[Data excerpts]
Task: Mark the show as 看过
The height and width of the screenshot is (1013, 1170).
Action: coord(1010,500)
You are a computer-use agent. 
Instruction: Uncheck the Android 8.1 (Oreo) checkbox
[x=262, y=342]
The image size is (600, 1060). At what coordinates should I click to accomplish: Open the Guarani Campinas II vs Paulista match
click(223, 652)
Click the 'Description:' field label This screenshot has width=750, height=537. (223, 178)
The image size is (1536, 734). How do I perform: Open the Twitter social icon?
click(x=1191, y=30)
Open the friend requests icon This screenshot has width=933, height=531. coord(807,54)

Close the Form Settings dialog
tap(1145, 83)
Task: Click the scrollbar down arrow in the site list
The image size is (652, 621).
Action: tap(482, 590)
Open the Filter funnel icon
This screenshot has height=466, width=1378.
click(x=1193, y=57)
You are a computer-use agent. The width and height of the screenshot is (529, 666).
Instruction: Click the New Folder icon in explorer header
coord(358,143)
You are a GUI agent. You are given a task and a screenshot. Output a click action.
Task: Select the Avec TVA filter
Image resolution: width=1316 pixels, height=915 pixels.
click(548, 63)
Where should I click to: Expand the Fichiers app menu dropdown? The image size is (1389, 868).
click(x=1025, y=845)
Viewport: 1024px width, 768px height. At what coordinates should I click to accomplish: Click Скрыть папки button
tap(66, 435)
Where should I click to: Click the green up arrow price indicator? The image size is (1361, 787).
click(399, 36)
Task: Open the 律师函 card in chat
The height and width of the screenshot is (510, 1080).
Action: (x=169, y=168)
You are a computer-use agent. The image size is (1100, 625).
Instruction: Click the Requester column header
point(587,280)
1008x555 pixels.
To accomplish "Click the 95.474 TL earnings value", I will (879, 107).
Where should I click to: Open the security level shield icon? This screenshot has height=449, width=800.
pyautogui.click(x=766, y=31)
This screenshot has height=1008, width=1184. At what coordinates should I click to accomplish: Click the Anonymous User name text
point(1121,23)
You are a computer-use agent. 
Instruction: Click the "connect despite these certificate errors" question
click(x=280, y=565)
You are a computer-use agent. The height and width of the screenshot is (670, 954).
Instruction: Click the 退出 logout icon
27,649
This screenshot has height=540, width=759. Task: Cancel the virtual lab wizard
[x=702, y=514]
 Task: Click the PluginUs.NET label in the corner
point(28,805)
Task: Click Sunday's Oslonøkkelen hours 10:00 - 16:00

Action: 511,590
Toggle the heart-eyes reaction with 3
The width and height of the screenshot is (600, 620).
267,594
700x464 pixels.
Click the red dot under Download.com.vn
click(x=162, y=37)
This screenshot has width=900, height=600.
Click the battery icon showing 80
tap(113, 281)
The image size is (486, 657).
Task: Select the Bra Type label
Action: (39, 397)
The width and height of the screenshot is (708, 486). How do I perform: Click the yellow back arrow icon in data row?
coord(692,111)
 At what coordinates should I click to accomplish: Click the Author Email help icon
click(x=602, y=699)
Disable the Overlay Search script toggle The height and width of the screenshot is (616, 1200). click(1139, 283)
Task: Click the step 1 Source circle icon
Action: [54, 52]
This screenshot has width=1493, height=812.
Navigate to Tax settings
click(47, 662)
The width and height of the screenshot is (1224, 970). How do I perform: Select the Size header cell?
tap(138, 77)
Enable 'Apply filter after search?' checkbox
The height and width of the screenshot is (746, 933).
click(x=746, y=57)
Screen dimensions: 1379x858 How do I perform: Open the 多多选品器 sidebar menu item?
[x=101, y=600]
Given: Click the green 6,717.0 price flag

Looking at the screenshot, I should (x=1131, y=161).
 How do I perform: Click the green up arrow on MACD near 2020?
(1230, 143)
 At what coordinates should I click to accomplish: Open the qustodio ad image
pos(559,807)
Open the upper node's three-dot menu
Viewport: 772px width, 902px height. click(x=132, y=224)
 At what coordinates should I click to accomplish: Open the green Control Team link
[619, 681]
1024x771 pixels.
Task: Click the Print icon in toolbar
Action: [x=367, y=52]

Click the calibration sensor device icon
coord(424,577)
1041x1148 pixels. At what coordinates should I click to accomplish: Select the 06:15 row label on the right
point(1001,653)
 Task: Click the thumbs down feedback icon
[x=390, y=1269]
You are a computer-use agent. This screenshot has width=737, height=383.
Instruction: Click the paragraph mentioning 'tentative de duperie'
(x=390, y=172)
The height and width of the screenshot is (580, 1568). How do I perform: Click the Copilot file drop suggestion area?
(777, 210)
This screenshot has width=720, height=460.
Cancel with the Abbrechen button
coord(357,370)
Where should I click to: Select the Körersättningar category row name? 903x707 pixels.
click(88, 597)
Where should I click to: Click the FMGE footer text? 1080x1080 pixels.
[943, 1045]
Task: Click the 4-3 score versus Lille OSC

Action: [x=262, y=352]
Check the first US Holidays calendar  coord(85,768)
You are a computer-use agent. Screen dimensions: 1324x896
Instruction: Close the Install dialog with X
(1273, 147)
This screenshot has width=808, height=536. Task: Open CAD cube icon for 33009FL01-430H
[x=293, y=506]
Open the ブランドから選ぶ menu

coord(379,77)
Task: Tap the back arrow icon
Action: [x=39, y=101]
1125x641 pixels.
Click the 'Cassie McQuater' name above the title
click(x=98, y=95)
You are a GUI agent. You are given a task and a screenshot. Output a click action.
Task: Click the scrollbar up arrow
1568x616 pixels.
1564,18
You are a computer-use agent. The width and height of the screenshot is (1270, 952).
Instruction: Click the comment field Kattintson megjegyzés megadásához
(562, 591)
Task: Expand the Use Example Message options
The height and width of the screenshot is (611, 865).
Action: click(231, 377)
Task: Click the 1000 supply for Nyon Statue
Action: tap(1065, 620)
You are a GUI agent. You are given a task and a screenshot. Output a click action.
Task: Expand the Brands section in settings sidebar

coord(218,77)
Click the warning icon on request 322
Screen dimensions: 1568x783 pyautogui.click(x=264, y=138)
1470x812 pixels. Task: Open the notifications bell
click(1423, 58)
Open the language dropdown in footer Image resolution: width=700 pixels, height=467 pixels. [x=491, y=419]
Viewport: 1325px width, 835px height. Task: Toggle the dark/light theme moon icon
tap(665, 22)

> _EXERCISE INSTRUCTIONS_
One number only, please: the count of lines in the data that hold the word "scrollbar".

> _TASK RESULT_
2